Enter The Scientists—soil clues on the shovel found in the suspect’s car.
Closing in on the Site—evidence from soil/geological maps and field survey narrowed the search down to a small group of gravel quarries.
Case Solved—samples from quarries were collected and one located in the sump or wet area of the quarry produced identical mineralogy to the soil–regolith on the shovel, which helped identify the burial site of the two bodies. The suspect was convicted and received a life sentence.
Several copies of the interactive exhibit have been made and are on permanent display in various national and international institutes, police departments, universities and forensic laboratories. The sidebar briefly expands the text, selected photographs, and diagrams included on the exhibit to highlight the significance and educational value of forensic soil science, which succinctly explains how pedologists and mineralogists successfully used soil morphology, soil chemistry, soil survey, and clay mineralogy (using X-ray diffraction) expertise to help solve this double murder case.
Summary and Conclusions
In the first part of the paper, we briefly reviewed the history of forensic soil science, the reasons why soil materials are considered to be powerful, perhaps ideal, pieces of contact trace evidence, and the key methods used to systematically conduct soil forensic investigations.
In the second part of the paper, a case study was detailed, which demonstrates how standard pedological methods and application of map, field, and laboratory approaches involving mainly X-ray diffraction are critical in developing the following three sequential predictive soil–regolith models from: (i) microscopic scale involving the questioned soil features on the shovel, to (ii) landscape scale involving soil/geological maps, and (iii) field investigations involving the critical sampling of control samples in a quarry to solve a complex double murder case at a range of scales. When examining soil evidence, there are a range of stages involving screening soil tests that help provide pieces of a puzzle and more detailed tests that provide definitive answers. If one has enough puzzle pieces a picture starts to form. In this double murder investigation, by combining pedological information on the nature of the questioned soil on the shovel with known soil–regolith data from the region, which included soil map information together with associated evidence, pedologists and detectives were led to investigate a quarry in the Adelaide Hills. The specific sampling of control soils in the quarry followed by definitive soil characterization using X-ray diffraction added crucial assistance in solving the puzzle to locate and pinpoint within 15 m the two bodies in a “subaqueous human-made soil” where they would be unlikely to be found immediately.
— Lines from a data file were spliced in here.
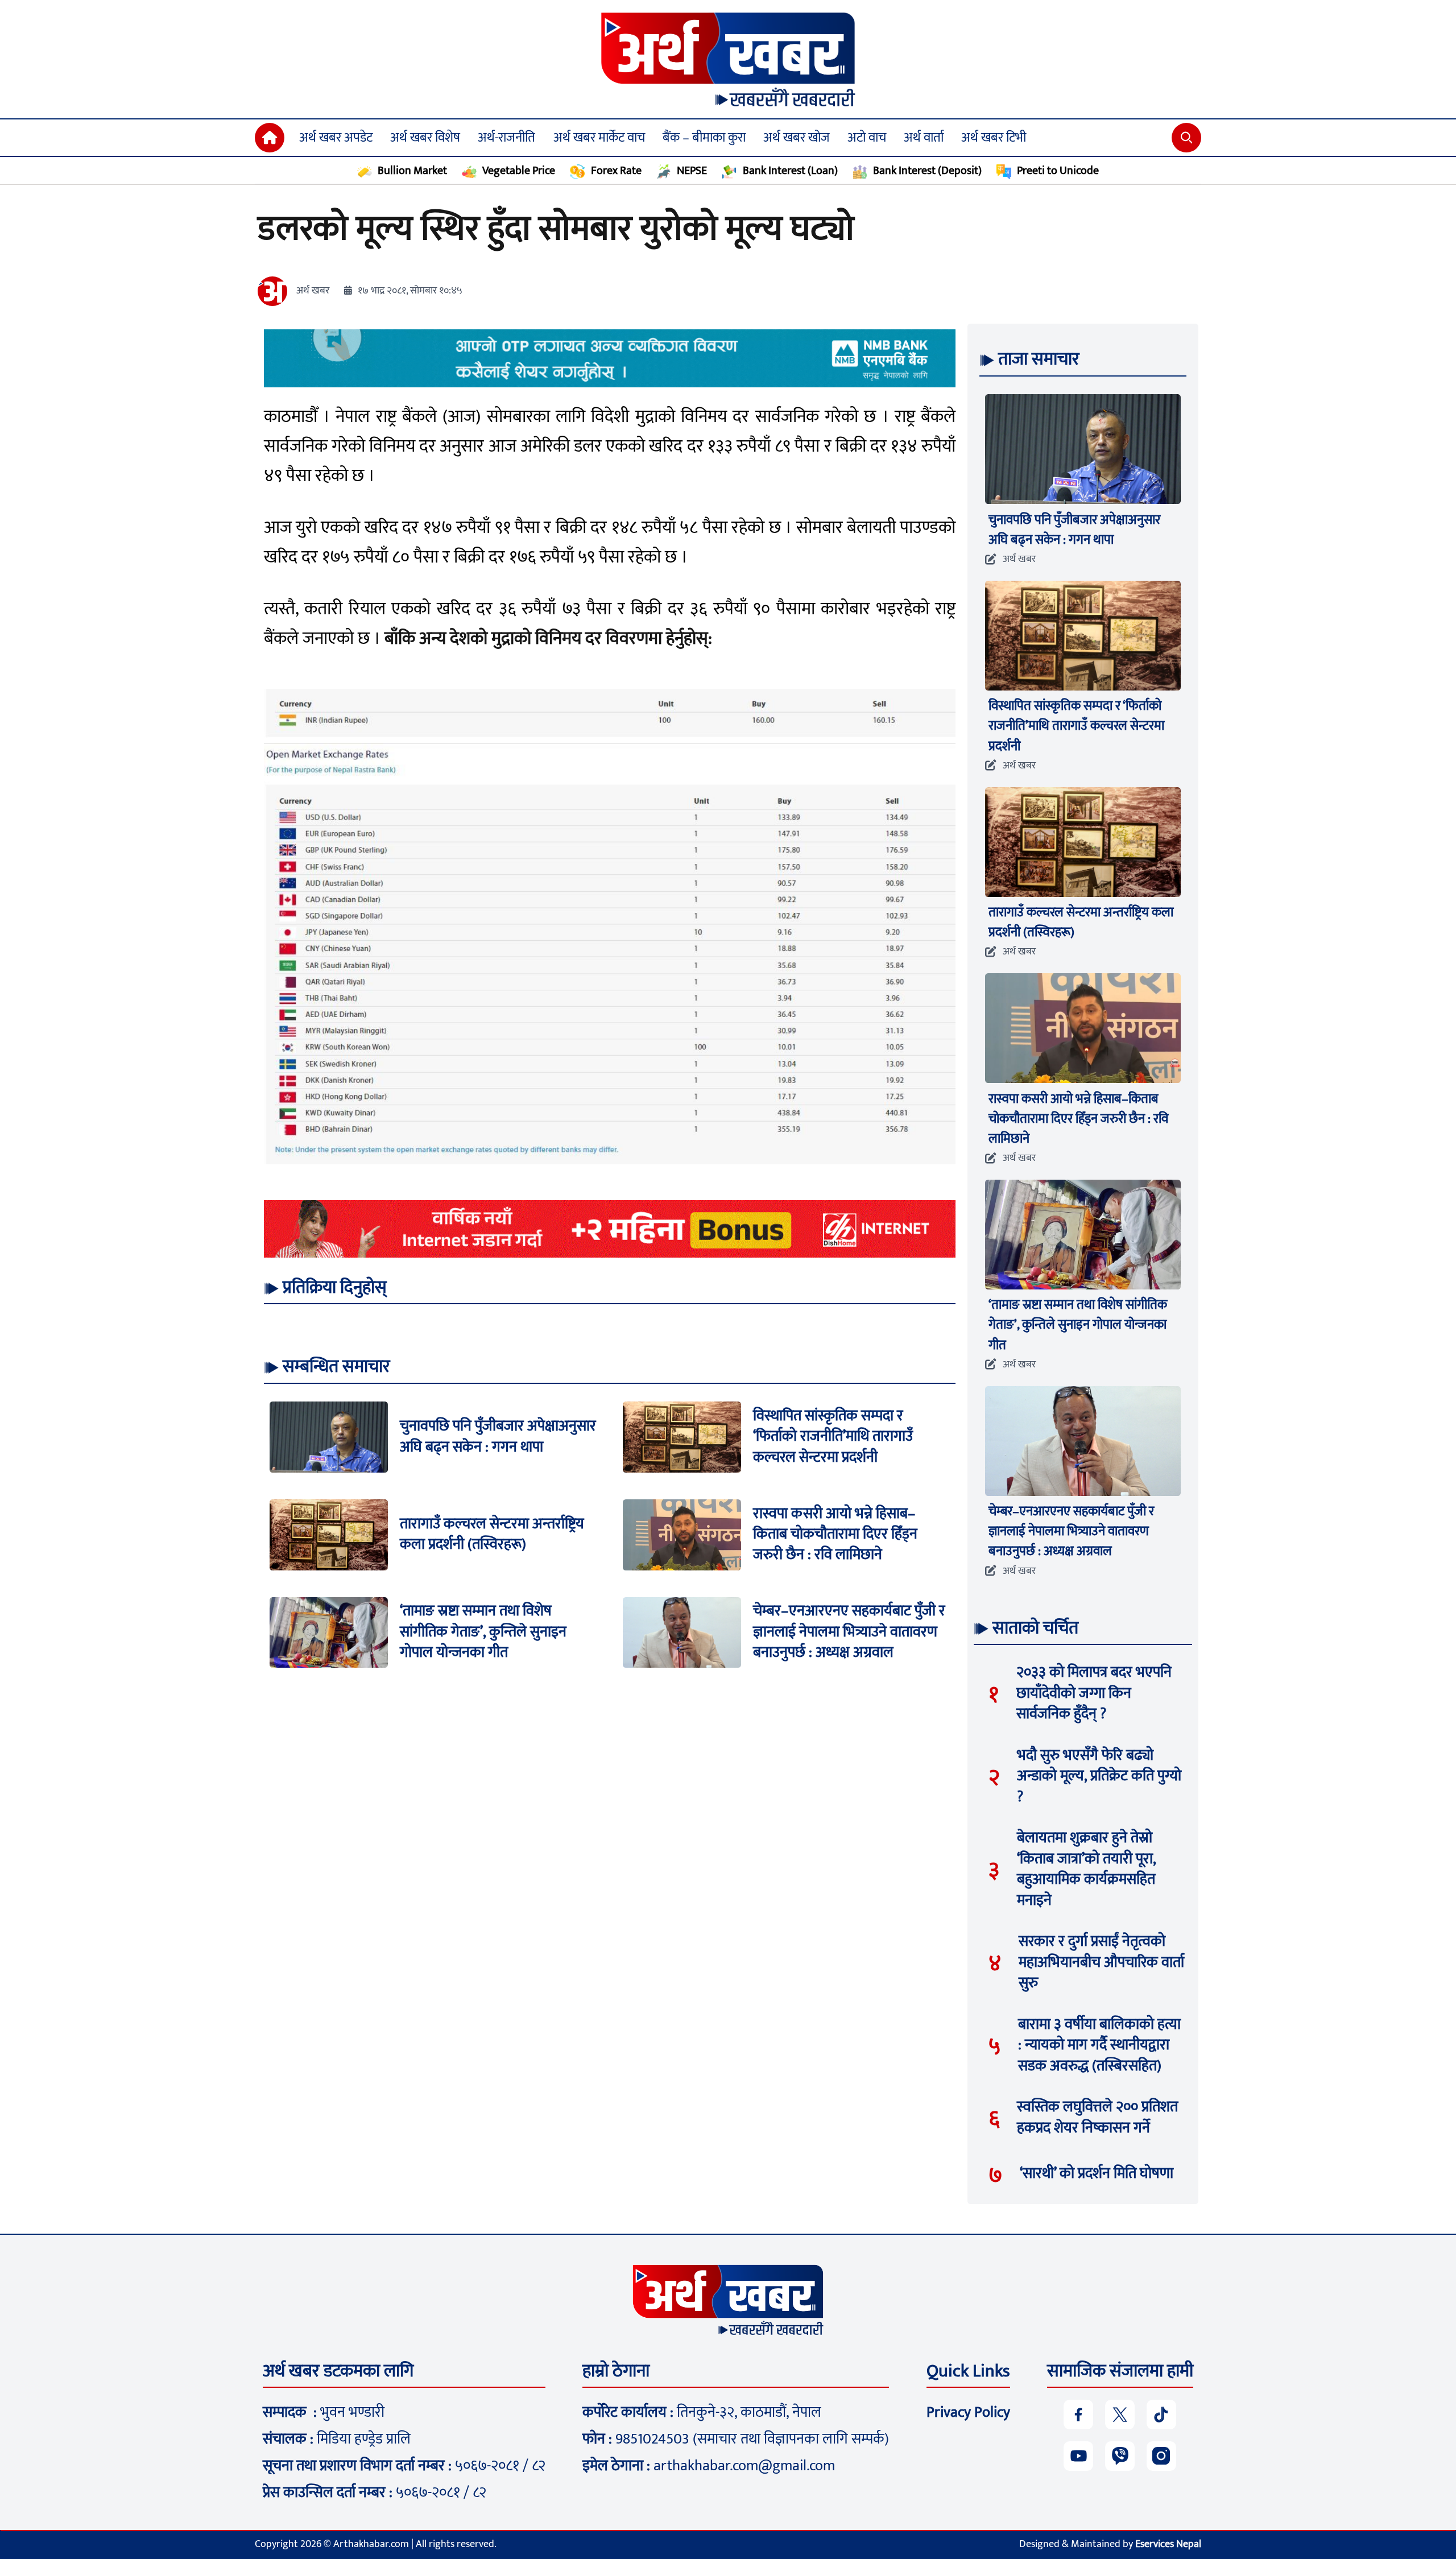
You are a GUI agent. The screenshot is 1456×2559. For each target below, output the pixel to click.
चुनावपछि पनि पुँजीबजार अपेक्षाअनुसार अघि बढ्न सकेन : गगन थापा (498, 1436)
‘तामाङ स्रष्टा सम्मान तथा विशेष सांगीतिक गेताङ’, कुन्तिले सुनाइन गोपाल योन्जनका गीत (483, 1632)
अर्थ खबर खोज (796, 137)
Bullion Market (412, 171)
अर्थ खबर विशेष (425, 137)
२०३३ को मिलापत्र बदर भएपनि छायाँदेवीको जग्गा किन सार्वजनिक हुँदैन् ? (1094, 1693)
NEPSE (692, 171)
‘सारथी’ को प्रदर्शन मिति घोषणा (1096, 2173)
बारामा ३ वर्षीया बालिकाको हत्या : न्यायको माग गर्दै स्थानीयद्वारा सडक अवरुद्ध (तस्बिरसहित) (1099, 2045)
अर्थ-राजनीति (506, 137)
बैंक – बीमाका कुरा (704, 137)
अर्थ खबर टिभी (993, 137)
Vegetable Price (518, 171)
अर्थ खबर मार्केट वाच (599, 137)
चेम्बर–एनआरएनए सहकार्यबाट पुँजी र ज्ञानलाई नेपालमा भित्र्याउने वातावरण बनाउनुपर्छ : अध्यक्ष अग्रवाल (849, 1632)
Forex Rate (616, 171)
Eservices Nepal (1168, 2544)
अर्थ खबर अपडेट (336, 137)
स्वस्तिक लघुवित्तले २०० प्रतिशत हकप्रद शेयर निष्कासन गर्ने (1097, 2117)
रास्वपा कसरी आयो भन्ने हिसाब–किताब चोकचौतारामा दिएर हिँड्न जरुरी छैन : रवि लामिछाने (835, 1535)
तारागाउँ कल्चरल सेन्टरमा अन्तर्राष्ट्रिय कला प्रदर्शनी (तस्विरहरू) (492, 1534)
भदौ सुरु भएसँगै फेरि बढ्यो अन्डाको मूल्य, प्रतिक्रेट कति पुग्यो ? (1099, 1776)
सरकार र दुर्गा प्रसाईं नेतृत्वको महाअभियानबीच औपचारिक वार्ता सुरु (1101, 1962)
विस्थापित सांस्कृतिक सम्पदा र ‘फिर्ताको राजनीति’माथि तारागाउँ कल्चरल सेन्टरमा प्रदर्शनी (833, 1437)
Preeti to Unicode (1058, 171)
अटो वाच (866, 137)
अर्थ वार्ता (924, 137)
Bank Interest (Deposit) (927, 171)
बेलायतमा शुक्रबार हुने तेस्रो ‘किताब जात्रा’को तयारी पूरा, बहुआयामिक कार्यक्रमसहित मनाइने (1086, 1869)
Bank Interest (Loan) (790, 171)
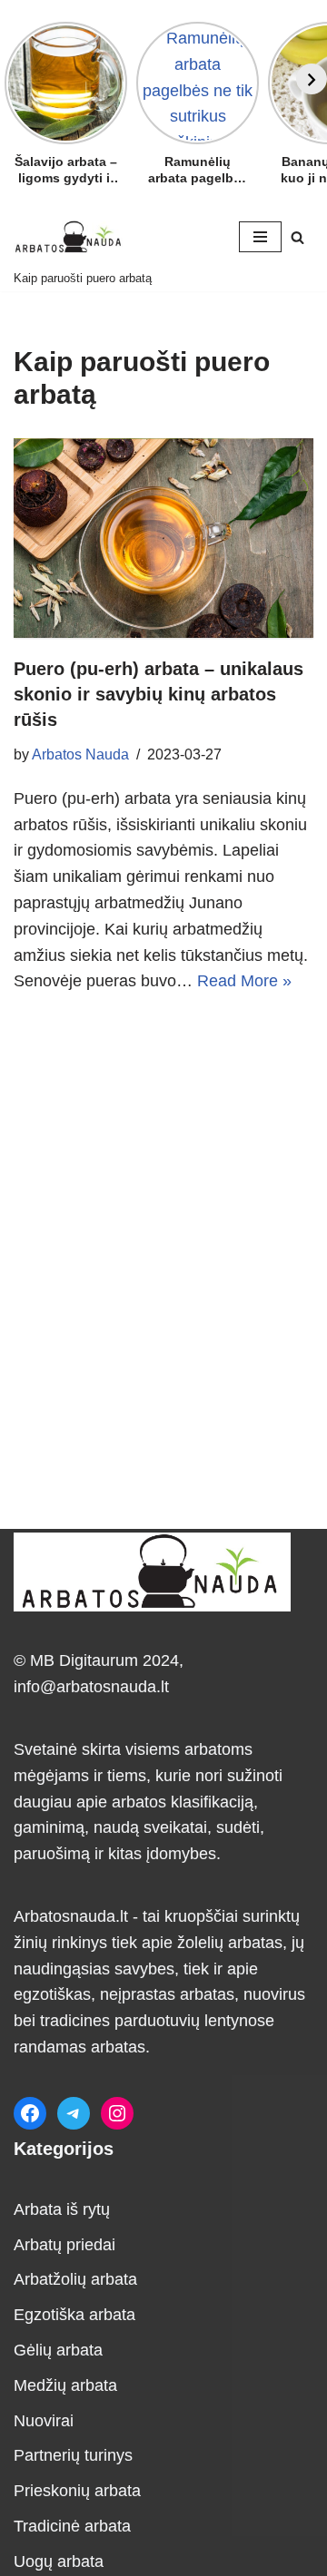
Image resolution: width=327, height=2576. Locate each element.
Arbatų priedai (64, 2245)
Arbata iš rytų (62, 2209)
In the third part of this paper, we presented an educational aid for soil scientists, forensic scientists, and police in the form of an interactive soil forensic exhibit based on the complex double murder case study. The exhibit includes a replica shovel with quarry soil taken from the original burial site adhered in clear epoxy resin. Four small clear epoxy resin blocks incorporating various components of the quarry soil are also placed on the exhibit’s illustrative laminated poster using fabric hook-and-loop fastener tape.
The successful use of CSIRO soil expertise in helping solve a double murder led to the formation of the Centre for Australian Forensic Soil Science (CAFSS) in 2003 involving six core partners across Australia. Since then, the center has advised on more than 100 criminal investigations and run national and international workshops.